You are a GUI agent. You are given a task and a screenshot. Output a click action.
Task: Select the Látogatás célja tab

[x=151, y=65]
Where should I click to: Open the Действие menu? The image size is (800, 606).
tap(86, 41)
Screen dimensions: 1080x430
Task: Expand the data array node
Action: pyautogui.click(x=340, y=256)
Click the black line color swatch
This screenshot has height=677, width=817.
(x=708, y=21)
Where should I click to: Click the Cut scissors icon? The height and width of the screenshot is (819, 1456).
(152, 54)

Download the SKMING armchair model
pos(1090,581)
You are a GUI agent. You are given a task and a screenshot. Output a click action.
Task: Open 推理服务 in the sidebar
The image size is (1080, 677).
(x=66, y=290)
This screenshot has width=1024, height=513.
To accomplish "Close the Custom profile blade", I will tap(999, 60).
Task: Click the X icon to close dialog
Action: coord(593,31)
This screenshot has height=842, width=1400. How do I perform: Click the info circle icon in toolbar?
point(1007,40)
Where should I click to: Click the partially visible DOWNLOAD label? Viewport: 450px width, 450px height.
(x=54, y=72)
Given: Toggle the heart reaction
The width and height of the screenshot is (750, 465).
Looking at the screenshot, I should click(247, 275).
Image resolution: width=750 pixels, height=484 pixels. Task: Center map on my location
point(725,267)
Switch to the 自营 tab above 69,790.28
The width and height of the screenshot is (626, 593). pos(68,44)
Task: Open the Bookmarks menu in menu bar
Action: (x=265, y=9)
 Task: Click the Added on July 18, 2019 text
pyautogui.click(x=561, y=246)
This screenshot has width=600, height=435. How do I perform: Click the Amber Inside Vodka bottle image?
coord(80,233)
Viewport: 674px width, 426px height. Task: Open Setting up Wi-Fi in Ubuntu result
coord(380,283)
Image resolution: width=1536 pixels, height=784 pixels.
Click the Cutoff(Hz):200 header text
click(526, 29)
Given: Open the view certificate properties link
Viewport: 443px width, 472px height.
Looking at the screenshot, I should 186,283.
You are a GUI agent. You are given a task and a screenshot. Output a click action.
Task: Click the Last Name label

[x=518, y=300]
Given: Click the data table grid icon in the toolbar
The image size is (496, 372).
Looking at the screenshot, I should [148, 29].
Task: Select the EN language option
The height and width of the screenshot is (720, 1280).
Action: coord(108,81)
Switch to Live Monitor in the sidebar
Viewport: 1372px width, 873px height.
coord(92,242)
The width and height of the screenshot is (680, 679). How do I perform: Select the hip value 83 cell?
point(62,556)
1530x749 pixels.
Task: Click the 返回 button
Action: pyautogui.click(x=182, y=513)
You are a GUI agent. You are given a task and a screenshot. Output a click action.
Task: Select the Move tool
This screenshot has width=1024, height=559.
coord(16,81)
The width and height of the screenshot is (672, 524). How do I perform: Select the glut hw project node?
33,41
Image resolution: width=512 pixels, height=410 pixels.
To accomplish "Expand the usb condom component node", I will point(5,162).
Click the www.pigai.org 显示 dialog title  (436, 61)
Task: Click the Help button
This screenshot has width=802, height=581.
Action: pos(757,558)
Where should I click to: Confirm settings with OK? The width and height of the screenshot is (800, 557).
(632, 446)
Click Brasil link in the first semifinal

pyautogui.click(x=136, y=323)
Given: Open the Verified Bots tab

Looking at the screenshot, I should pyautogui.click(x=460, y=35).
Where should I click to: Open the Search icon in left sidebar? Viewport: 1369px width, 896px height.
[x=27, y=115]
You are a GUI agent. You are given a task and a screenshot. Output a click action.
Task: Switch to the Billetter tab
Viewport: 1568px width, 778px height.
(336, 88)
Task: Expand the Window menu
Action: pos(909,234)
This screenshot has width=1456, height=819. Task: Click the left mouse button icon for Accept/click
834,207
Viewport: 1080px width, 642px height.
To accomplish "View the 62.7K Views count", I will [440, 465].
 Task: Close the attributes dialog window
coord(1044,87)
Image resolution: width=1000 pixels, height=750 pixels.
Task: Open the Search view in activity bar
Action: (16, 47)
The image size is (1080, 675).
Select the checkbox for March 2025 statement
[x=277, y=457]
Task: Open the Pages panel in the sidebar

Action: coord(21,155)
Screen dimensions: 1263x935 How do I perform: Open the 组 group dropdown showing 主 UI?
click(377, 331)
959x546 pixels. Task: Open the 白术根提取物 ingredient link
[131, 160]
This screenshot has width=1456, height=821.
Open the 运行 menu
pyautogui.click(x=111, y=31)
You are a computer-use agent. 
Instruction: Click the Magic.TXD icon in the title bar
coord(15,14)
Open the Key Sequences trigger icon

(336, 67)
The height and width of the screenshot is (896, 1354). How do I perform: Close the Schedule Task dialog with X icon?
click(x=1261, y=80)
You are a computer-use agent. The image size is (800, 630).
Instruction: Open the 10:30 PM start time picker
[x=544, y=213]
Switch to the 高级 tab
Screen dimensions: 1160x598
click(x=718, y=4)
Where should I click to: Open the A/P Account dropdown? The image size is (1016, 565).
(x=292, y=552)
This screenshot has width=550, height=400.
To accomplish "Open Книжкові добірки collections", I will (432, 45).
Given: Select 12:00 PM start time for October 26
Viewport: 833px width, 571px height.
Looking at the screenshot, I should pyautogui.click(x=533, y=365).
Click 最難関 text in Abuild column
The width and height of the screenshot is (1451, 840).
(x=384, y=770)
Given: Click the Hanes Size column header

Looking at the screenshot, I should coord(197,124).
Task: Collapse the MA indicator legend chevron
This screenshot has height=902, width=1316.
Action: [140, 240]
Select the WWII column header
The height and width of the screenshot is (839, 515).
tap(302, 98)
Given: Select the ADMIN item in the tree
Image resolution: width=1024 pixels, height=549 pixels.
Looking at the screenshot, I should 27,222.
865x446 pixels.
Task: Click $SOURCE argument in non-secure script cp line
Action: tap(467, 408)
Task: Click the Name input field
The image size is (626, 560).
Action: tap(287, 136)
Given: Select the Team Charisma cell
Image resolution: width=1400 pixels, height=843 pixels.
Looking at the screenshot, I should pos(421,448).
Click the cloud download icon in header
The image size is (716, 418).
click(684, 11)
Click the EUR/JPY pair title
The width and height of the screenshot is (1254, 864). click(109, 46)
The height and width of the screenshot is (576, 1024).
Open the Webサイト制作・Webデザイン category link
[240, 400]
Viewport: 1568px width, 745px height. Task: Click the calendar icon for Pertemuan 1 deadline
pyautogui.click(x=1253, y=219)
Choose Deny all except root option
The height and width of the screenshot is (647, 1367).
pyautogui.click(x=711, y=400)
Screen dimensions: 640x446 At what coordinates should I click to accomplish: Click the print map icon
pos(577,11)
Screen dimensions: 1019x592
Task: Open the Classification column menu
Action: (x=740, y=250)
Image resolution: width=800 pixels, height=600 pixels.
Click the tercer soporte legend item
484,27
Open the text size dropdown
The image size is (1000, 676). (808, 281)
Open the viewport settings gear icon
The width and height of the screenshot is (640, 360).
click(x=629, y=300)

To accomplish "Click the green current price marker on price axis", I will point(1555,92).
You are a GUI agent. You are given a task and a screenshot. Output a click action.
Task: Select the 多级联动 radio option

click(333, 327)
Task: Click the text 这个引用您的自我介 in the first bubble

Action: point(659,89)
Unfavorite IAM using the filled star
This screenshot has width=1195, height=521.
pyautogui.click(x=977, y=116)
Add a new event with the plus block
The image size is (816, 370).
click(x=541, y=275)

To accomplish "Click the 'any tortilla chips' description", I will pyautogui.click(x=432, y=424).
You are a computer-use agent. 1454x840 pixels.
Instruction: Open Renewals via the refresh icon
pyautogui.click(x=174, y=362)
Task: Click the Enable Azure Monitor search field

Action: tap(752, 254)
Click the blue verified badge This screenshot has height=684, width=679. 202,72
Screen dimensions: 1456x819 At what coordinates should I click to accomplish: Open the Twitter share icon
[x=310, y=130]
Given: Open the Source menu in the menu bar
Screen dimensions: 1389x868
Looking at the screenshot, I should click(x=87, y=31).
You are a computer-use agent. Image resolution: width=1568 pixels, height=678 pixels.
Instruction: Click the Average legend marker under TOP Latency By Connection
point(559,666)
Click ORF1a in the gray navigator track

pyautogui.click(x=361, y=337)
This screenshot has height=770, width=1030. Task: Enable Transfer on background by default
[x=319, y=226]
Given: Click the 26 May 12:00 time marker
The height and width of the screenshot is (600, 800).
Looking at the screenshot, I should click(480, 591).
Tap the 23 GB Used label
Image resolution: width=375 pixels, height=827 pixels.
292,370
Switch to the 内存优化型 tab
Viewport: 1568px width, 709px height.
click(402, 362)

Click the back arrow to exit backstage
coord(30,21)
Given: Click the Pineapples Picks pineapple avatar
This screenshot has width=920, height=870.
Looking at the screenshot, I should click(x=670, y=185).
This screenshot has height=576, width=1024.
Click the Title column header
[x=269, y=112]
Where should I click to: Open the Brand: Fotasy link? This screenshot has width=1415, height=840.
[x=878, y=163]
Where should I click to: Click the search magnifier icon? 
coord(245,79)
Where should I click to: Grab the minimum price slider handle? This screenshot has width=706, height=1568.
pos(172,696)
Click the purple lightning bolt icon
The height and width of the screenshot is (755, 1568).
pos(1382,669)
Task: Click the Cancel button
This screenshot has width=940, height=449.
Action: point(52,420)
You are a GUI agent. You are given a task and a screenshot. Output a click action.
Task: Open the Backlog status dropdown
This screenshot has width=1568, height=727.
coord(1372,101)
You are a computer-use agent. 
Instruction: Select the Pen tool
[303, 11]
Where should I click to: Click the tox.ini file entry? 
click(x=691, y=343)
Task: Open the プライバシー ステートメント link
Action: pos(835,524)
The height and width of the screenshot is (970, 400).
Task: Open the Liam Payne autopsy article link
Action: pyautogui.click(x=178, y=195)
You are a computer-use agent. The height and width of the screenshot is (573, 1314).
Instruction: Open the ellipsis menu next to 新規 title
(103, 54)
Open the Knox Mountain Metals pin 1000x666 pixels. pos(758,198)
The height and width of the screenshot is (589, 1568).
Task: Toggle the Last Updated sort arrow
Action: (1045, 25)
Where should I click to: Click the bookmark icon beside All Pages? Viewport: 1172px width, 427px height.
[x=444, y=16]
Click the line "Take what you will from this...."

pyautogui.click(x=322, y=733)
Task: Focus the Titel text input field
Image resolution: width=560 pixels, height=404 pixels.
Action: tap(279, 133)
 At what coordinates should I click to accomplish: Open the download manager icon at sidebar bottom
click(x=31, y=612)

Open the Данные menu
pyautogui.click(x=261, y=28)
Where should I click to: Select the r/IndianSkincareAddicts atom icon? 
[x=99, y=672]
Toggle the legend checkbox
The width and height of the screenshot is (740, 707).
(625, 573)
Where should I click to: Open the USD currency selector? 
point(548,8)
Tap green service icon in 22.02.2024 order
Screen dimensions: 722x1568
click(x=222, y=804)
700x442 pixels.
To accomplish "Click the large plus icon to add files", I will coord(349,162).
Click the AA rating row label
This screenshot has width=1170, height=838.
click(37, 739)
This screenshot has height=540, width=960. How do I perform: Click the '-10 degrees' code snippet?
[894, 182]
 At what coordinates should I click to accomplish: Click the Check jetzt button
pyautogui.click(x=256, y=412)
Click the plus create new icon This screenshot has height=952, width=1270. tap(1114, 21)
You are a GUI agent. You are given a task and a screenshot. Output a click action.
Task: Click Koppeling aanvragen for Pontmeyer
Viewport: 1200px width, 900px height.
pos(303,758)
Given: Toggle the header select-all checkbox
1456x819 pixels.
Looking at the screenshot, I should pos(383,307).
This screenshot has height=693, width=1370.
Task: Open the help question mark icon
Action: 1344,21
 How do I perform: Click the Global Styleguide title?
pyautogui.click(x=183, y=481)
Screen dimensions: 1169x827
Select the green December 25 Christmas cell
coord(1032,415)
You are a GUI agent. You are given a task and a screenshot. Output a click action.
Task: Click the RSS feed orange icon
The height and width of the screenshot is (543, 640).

____________________

= TASK TO CARRY OUT =
Please list every line in the rows above that contains the word "left", matching its case.

= IN RESPONSE =
Where should I click to: Open the Search icon in left sidebar? Viewport: 1369px width, 896px height.
This screenshot has width=1456, height=819. Task: Click the left mouse button icon for Accept/click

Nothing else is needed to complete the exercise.